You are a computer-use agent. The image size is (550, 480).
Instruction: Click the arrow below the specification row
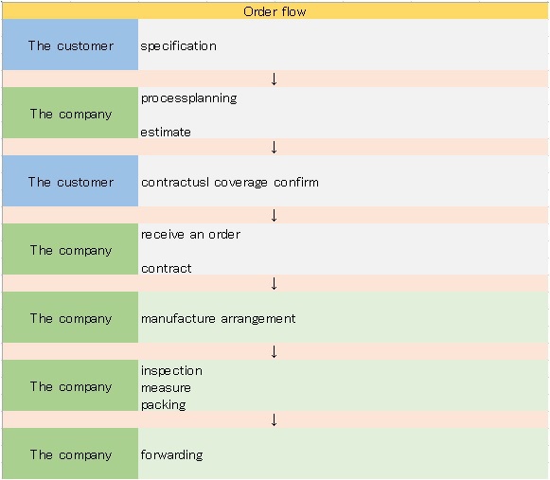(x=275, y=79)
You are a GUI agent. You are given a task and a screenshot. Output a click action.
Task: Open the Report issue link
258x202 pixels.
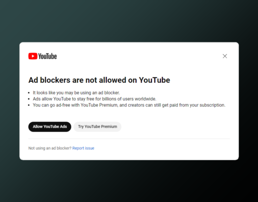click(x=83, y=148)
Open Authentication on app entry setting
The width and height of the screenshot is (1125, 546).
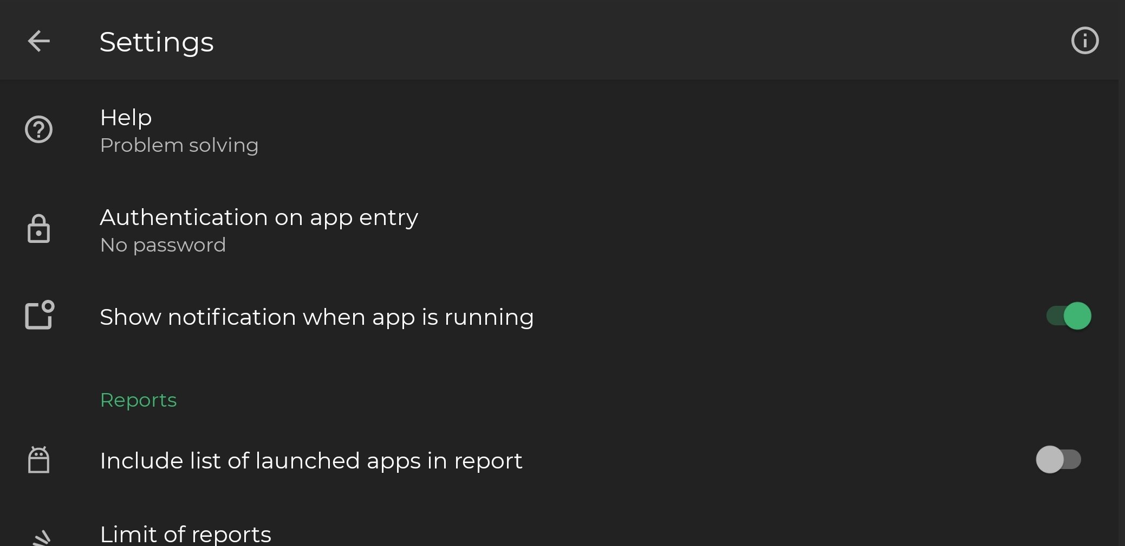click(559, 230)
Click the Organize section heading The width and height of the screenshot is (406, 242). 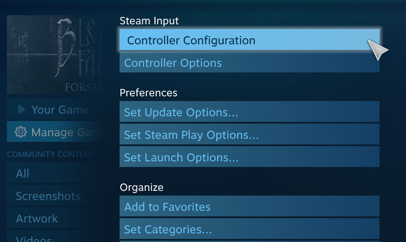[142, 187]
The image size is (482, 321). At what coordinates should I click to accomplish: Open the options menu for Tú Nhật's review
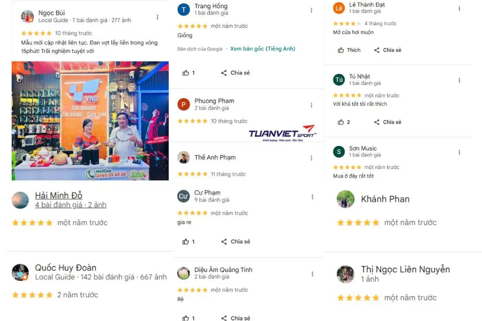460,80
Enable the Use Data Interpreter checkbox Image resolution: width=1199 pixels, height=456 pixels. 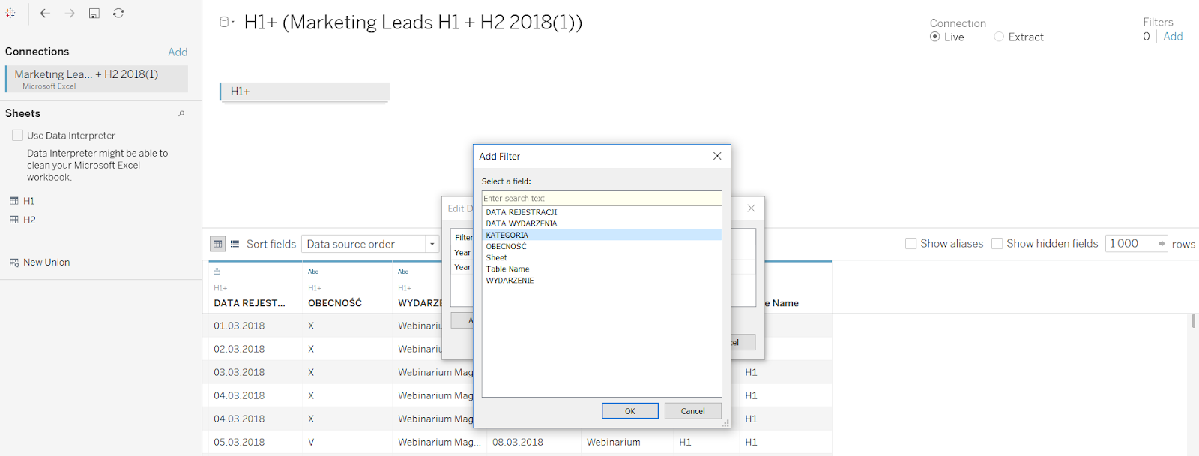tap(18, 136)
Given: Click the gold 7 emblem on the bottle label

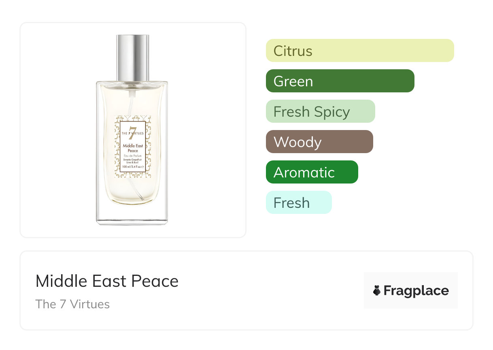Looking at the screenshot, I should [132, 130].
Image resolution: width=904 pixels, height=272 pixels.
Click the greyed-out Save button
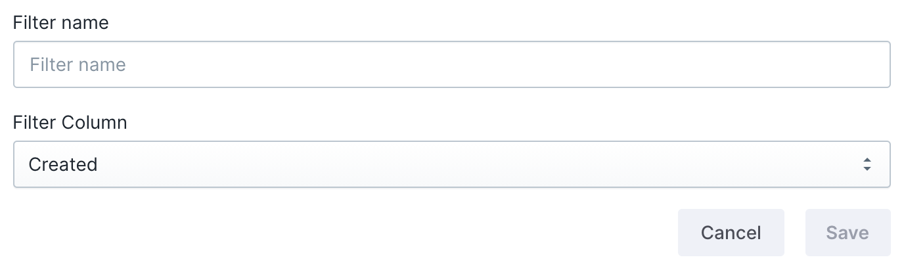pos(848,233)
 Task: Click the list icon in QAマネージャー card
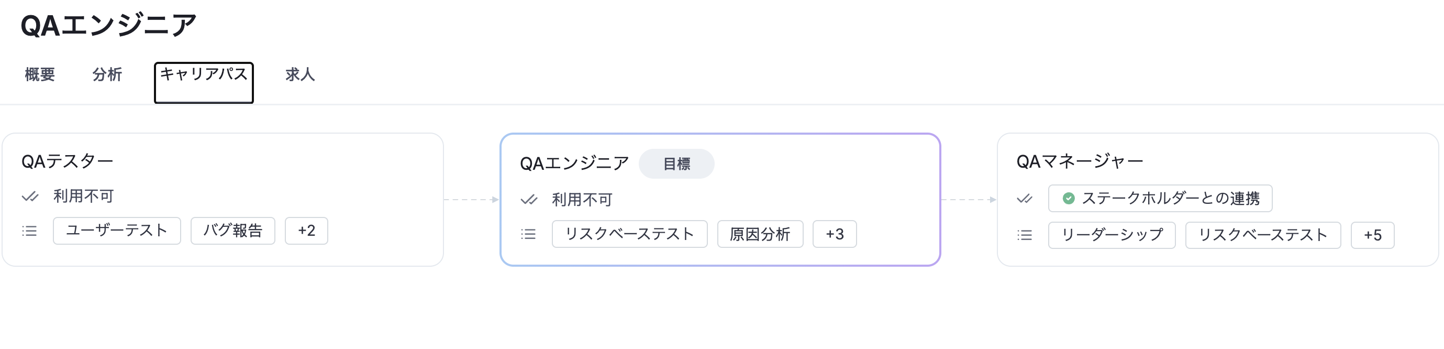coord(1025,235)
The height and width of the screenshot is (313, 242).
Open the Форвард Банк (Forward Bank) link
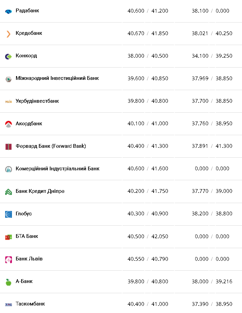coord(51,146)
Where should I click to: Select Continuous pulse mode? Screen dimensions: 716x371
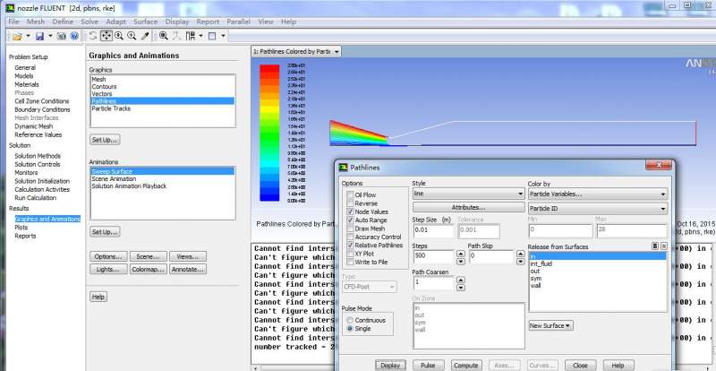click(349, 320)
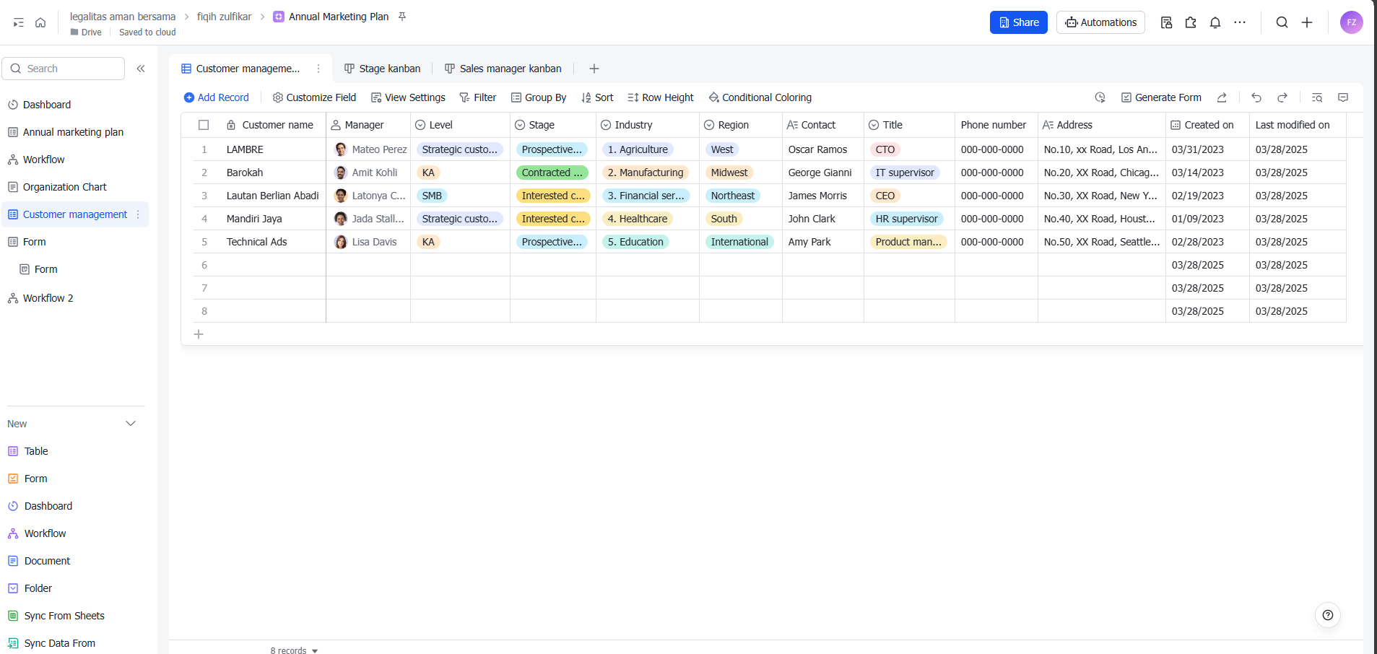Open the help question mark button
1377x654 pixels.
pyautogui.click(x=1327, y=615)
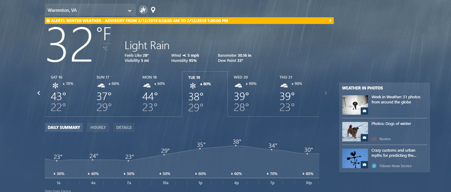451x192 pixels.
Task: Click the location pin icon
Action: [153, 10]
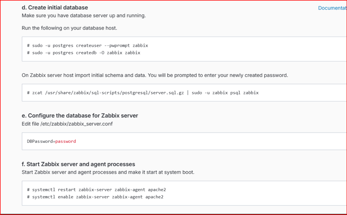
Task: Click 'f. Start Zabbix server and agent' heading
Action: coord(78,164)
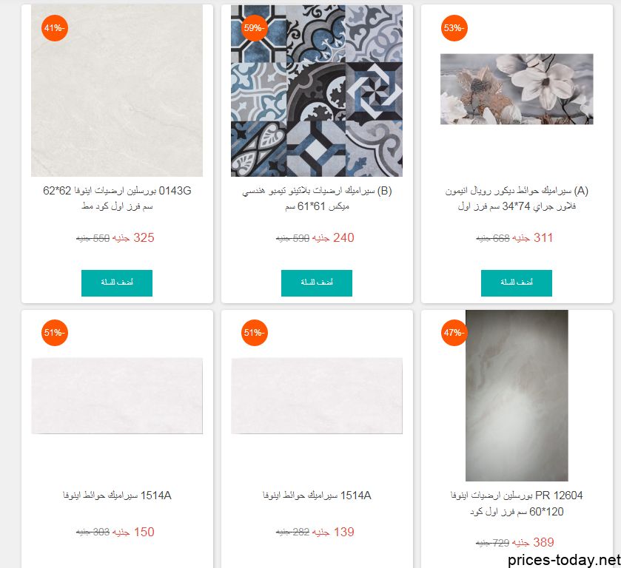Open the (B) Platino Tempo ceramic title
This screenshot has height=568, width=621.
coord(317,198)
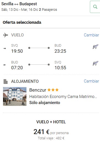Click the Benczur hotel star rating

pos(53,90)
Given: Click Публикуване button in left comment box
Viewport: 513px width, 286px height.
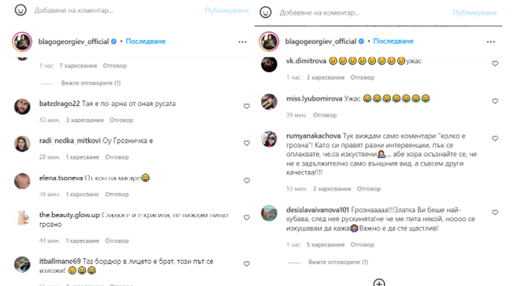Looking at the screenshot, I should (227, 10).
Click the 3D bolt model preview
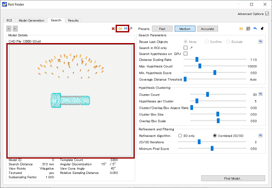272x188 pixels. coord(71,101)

-------

PROBLEM DETAILS
Lay out the entries as a JSON list of strings with one string per line, starting at the first line of the entries and stopping after the line that contains "(x=275, y=79)". Skip blank lines, and leave the pictures out.

COMPLETE OUTPUT
[
  "You are a computer-use agent. The image size is (550, 480).",
  "Instruction: Click the arrow below the specification row",
  "(x=275, y=79)"
]